§ **Problem description**:
Please find how many lines of the data contain the string "agent", and respond with that number only.
The data Block Start
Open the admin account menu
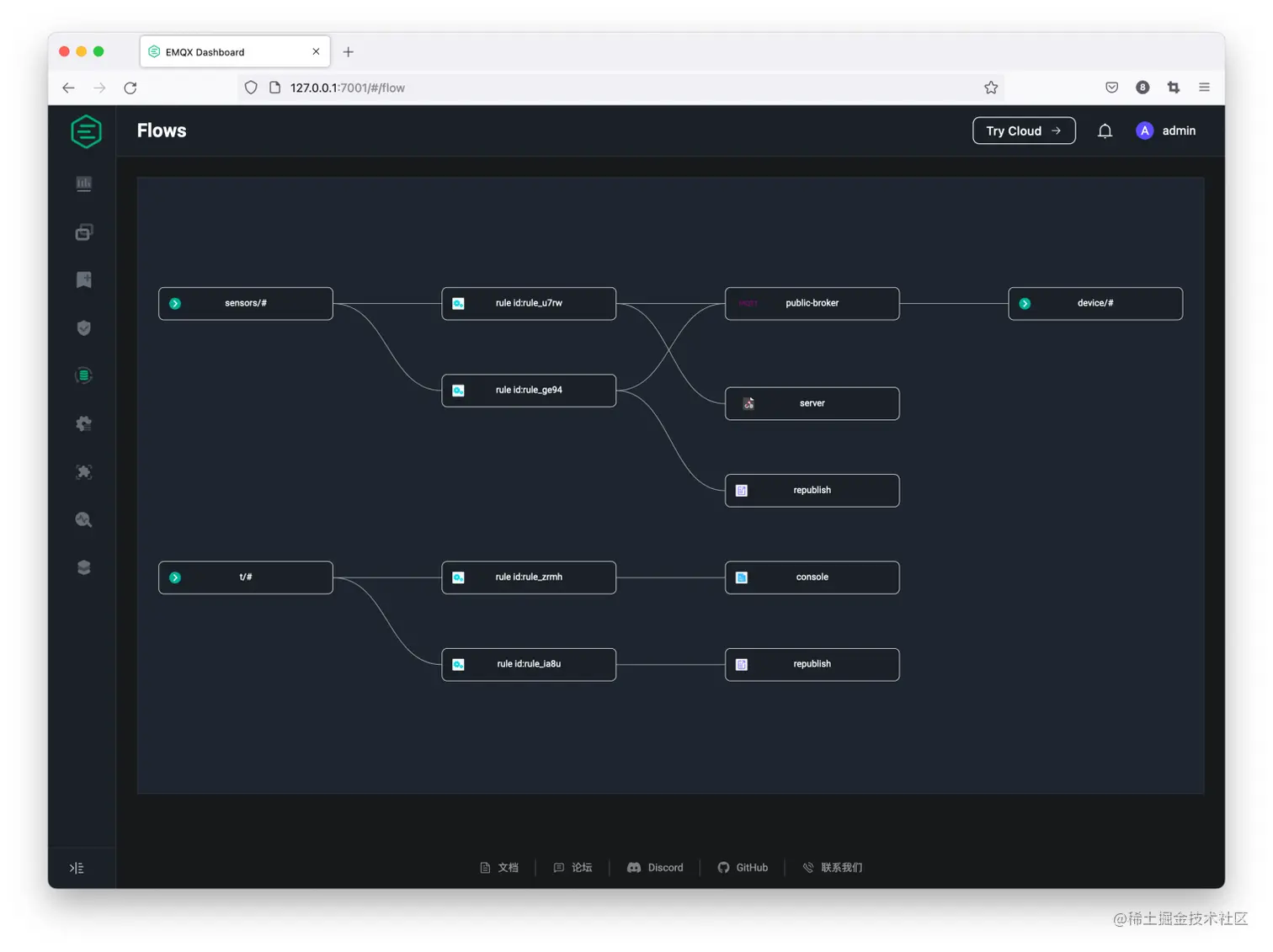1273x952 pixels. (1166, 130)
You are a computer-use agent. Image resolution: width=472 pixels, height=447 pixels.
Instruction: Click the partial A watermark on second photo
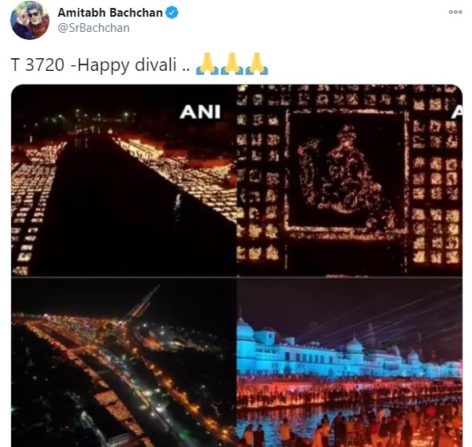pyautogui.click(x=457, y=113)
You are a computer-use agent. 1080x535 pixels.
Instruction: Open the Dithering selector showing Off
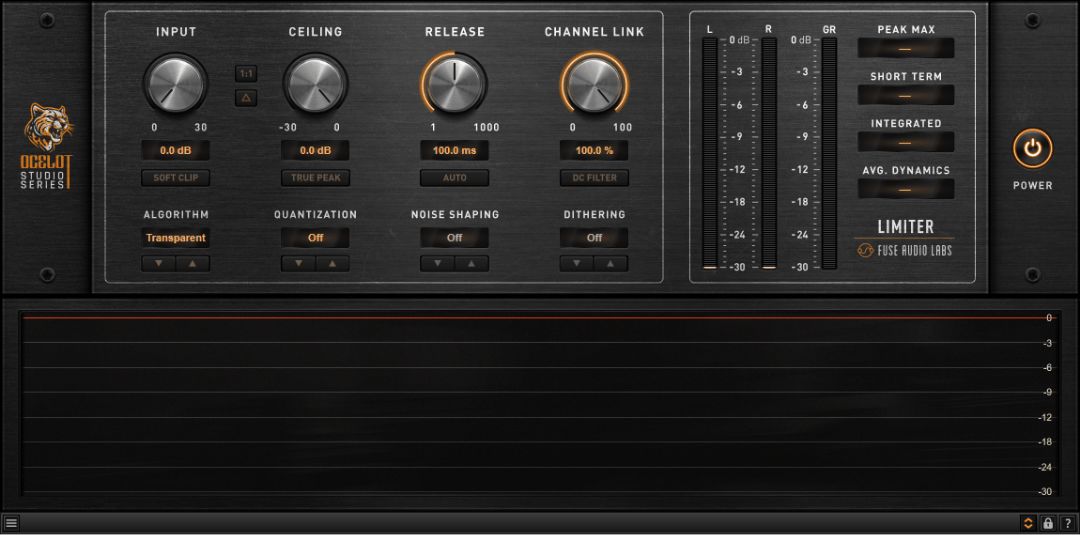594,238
The data Block End
§ **Exercise solution**:
2